I serve brunch at a local restaurant. Today, being Mother’s Day, is one of the busiest brunch days of the year. Last night after blogging I carefully set two alarms, double checked the time and volume, and went peacefully to sleep. And I slept. I slept until after noon. My eyes flicked open and I cussed to myself because I could feel that I had slept much longer than I was supposed to. I checked my phone to find angry messages from my manager, and the clock to find that my shift started five hours prior.

How did I sleep through two alarms and several phone calls? Why did this happen today? Did I still have a job? I had so many questions, and my only answers were frustration and disappointment in myself.

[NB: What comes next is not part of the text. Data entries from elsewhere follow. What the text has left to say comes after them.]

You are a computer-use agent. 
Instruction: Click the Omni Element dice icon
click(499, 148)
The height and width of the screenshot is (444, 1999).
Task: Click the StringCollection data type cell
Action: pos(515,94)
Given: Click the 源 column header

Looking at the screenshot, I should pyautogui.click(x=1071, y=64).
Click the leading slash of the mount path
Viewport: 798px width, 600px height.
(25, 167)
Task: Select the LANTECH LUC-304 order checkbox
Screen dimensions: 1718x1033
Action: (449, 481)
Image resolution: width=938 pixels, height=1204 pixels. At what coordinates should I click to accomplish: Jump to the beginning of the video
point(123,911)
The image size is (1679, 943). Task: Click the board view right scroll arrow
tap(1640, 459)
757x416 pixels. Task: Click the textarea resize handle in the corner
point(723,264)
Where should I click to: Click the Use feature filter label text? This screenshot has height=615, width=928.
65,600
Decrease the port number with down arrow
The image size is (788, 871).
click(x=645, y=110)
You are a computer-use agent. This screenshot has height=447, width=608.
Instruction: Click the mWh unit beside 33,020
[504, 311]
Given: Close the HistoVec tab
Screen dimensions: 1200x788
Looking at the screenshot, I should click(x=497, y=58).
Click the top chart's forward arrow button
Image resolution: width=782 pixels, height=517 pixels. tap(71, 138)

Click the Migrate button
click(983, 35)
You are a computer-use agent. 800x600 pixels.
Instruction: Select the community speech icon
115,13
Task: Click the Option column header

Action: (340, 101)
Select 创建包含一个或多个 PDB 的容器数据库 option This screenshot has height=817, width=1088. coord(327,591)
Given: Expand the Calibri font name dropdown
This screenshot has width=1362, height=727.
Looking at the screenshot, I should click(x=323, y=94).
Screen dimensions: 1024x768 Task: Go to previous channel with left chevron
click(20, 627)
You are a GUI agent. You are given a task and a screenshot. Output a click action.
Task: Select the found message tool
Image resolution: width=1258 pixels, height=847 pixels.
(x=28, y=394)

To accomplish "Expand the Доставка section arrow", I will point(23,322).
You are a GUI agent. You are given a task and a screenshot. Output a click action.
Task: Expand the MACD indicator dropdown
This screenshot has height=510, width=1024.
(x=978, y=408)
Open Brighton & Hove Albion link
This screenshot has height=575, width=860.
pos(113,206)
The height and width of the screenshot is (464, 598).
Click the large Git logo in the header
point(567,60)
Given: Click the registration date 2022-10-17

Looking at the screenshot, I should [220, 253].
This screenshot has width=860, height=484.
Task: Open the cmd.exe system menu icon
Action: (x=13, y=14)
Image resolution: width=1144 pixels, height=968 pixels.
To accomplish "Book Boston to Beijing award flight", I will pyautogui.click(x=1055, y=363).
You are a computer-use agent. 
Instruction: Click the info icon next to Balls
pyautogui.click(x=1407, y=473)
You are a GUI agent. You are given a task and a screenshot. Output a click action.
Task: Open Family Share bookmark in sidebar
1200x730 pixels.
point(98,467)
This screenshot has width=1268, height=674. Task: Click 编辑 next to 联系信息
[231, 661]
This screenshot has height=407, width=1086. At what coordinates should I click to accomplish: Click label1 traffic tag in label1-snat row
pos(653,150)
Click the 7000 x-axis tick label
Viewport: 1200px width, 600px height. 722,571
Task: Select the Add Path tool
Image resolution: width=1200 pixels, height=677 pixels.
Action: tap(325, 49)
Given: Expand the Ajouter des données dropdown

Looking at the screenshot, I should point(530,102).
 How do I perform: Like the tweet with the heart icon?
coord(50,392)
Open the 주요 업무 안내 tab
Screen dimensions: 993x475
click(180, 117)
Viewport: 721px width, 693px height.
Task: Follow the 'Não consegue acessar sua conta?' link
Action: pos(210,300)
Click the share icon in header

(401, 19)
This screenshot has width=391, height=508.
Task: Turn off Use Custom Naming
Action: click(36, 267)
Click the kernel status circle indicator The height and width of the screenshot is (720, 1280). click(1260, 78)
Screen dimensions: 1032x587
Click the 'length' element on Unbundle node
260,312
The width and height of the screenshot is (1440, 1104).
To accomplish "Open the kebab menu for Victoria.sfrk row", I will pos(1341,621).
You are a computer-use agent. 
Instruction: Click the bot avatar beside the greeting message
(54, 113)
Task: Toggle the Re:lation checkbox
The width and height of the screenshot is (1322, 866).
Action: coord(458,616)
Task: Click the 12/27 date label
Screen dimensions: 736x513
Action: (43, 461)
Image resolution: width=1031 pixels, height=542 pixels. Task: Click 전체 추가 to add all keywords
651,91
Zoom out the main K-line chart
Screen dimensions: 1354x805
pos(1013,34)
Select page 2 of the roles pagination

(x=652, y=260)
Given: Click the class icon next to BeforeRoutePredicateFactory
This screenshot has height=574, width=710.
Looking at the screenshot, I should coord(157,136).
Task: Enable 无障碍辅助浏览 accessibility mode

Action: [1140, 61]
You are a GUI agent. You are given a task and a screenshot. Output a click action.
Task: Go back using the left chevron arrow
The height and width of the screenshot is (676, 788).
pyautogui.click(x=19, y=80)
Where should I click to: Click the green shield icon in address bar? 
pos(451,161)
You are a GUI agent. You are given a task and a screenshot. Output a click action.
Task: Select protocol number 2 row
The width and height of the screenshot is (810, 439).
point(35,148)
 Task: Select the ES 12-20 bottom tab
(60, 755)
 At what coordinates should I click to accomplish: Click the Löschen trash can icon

I apologized to the four servers I would have been working with. I talked to my managers, though only briefly and with more discussion to come, and found that I did still have a job there. But I still feel terrible. Strangely, it isn’t even about the restaurant–it’s about me. I’m angry at myself, but moreso angry at the universe because I can’t help but feel that I’m not at fault.

I felt bad because my Mother’s Day conversation with my mother revolved mostly around my disappointment in myself. But she said the one thing she could have said to calm me. She said, “You just have to surrender.” She said the universe deals us good hands and bad hands, and I should just be grateful that all I did was sleep through a shift. She alluded to the bad hand I was dealt just over a year ago when I broke my skull in a bike accident.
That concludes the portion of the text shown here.